**GIVEN INSTRUCTION A:**
Repeat word for word the passage in the post on the affirmative action ruling, starting with "The headline on" and going on through "was argued there.".

**EXCERPT PROVIDED:**
'''

Justice Kennedy Reads Angry Bear! Yup. There’s No Other Plausible Explanation for His Affirmative Action Opinion Today.

A longer-than-planned post on today’s Supreme Court opinion on state-college-admissions affirmative action programs.  (I’m up in Michigan’s Thumb region, sans cable and regular web service, and using my phone as a Wi Fi hotspot via the PdaNet app. I can attest that PdaNet is awesome.)  Here it is:

The headline on Politico reads, “SCOTUS passes on big affirmative action decision.”  That headline does not really sum up the opinion,* but I’m not surprised at the ruling—either its result or that it took an unusually long time for the issuance of the opinion; the case was argued in the first week of the Court’s term in early October.  It’s a (very) safe bet that neither the result nor the delay in deciding the case was the result that the Fab Five had planned on when they agreed to hear the case and when the case was argued there.

'''

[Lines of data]

'''

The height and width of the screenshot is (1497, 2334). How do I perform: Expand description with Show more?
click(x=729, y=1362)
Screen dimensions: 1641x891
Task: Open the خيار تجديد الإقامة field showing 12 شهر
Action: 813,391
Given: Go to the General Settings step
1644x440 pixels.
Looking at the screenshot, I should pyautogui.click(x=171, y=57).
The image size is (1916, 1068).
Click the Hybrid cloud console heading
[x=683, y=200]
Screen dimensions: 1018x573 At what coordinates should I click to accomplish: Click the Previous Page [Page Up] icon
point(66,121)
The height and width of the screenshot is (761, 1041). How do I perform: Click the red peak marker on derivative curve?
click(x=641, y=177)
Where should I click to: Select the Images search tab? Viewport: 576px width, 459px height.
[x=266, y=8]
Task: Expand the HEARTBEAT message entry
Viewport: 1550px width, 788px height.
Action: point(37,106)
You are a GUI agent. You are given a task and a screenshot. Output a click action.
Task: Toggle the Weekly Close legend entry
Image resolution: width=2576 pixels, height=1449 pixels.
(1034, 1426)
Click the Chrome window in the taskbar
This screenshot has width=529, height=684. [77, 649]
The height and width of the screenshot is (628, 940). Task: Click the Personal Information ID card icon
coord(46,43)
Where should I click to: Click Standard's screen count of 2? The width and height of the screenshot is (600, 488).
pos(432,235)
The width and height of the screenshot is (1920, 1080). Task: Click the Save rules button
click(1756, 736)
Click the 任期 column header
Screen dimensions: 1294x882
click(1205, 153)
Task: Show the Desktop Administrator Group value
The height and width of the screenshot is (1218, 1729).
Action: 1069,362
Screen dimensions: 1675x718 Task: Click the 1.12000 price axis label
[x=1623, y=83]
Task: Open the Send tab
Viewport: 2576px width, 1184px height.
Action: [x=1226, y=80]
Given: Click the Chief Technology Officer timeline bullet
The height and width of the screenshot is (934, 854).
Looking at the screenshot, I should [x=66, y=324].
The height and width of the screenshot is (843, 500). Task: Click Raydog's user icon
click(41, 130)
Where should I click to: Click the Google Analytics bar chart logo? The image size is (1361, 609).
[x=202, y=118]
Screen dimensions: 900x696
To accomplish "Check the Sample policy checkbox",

'''

**GIVEN INSTRUCTION B:**
Copy the records exactly, starting with the first line of the records and going on through the line with "Action: 813,391".

**RESPONSE A:**
The headline on Politico reads, “SCOTUS passes on big affirmative action decision.”  That headline does not really sum up the opinion,* but I’m not surprised at the ruling—either its result or that it took an unusually long time for the issuance of the opinion; the case was argued in the first week of the Court’s term in early October.  It’s a (very) safe bet that neither the result nor the delay in deciding the case was the result that the Fab Five had planned on when they agreed to hear the case and when the case was argued there.

**RESPONSE B:**
The height and width of the screenshot is (1497, 2334). How do I perform: Expand description with Show more?
click(x=729, y=1362)
Screen dimensions: 1641x891
Task: Open the خيار تجديد الإقامة field showing 12 شهر
Action: 813,391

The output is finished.